Titled.

I used to have a blog, different from this one, that I loved because most of the words weren’t mine. The titles of all my posts were derived from the lyrics of songs. The content dealt with ideas that had spent so much time inside boxes, inside my brain, that I couldn’t remember life without them–but they weren’t my words. I found myself feeling uncomfortable in class today because people were discussing their lives. Their words. I hastily redirected the conversation to the text at hand.

I have always had trust issues.

Today, I received feedback on a paper I wrote. I got an A. I panic when instructors hand back papers. I consciously slow my breathing as I read through the comments and see the grade I have…have earned? Have been assigned? I am surprised each time I get an A. I am vastly disappointed each time I don’t.

Jennifer told me that I need to write. I told Mom. She told me, “Duh.”

But it doesn’t feel that way, you know? I spend hours agonizing over the terrible quality of papers I have yet to compose. Each piece I write is the worst thing I have ever written. And I’m no writer. Other people are writers. I am simply…a person who writes. Writing is something I do. It is not who I am.

But it is.

[Pointing records for text and elements]
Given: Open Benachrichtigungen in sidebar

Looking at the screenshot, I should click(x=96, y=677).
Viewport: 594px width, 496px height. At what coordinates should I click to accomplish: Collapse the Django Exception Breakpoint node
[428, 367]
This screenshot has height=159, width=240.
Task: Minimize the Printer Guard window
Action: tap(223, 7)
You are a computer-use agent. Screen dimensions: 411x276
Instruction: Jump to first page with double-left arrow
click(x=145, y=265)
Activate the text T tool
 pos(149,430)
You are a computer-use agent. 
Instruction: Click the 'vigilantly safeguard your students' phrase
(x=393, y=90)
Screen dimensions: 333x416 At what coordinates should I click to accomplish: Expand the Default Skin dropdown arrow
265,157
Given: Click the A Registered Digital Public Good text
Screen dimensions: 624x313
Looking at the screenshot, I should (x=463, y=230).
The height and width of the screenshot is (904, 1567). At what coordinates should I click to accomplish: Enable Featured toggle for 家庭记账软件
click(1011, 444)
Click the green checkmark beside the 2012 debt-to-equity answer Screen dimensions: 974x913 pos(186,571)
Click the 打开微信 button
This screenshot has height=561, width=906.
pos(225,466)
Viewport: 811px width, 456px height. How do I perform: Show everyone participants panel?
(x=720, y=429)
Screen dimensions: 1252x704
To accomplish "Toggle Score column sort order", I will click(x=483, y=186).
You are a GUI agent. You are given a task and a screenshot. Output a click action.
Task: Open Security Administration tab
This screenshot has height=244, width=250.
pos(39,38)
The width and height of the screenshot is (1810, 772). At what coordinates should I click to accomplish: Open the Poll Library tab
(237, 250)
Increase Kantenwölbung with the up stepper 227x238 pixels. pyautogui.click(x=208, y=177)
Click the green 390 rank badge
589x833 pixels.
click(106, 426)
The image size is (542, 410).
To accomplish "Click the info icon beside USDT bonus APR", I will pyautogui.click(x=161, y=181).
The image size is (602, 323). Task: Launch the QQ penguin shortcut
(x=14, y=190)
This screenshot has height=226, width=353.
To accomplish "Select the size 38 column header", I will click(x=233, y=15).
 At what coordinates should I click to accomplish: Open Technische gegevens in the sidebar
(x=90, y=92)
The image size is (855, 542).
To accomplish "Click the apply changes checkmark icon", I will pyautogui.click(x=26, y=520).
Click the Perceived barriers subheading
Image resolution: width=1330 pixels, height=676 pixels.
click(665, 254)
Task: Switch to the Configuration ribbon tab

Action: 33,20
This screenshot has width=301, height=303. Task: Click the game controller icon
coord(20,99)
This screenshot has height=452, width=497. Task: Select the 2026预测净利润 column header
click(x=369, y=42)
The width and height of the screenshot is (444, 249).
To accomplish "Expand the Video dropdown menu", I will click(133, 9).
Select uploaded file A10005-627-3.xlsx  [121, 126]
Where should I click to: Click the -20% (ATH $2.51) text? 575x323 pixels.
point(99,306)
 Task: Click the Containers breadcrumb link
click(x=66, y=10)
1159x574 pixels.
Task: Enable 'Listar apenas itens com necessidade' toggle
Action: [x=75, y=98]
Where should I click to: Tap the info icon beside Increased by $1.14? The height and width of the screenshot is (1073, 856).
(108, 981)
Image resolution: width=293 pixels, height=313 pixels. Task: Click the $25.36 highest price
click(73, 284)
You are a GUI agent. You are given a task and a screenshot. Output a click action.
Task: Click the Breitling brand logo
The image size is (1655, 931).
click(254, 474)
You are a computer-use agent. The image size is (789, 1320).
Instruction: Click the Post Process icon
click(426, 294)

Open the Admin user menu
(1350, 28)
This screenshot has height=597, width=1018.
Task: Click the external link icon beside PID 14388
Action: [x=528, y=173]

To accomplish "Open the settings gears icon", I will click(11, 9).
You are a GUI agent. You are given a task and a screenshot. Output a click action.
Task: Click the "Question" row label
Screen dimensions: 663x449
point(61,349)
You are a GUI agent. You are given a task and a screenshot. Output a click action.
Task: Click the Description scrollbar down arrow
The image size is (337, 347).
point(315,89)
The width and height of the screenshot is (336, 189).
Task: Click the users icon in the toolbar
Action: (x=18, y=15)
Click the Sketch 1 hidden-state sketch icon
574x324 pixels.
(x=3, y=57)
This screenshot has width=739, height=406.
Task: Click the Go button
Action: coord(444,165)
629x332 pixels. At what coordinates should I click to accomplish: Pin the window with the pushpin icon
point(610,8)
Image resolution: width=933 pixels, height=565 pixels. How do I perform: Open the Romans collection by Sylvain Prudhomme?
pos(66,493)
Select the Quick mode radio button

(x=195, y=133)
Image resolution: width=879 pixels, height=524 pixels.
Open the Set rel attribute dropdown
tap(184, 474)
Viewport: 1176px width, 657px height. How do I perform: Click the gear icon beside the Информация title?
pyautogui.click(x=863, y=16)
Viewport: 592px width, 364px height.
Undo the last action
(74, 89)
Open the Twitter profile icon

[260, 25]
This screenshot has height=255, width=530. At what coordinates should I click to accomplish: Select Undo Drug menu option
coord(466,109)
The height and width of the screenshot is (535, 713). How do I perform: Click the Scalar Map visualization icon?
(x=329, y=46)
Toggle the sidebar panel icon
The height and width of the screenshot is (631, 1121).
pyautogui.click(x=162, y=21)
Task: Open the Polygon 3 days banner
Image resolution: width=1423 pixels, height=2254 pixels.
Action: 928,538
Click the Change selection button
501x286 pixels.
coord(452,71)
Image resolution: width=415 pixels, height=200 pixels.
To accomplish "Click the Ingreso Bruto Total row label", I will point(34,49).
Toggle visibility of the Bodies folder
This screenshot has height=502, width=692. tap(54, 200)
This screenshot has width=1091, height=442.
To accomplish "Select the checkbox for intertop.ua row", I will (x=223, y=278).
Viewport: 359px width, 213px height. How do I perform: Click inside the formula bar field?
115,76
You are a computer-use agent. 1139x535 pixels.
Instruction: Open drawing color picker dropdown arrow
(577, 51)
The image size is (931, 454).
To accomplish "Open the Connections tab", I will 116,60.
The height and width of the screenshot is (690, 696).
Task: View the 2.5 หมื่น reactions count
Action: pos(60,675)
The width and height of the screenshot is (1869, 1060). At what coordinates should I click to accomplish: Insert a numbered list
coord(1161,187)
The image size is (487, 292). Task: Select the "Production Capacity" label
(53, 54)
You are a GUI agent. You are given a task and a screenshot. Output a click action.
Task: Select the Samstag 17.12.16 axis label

- **What you will do**:
**A)** In the blog post about writing, what grade did the writer receive on the paper?
**B)** Please carry the blog post about writing forward from its final sentence.
The lines above are material of their own, apart from the blog post.

- **Expected results**:
**A)** An A.

**B)**
But it isn’t.

I don’t know how. How does one write? How does one go about becoming a writer?

I thought, momentarily, about choosing a Creative Writing emphasis instead of a Literary Studies one. I abandoned the former because, in the latter, the words are not mine.

It is not me who is lying there on the desk, being poked and prodded and dissected and reconstituted. I am the one poking and prodding and dissecting and reconstituting. I am the reactionary.

Maybe someday I will be one of those healthy, anxiety-free people who can take being pared down with a grain of salt. I hear those people exist, but I think it’s a myth. In the meantime, I’ll stay trapped inside my skull, paralyzed with fear at the prospect of spending my life doing this thing I love–and perhaps one day being good at it.

Here goes.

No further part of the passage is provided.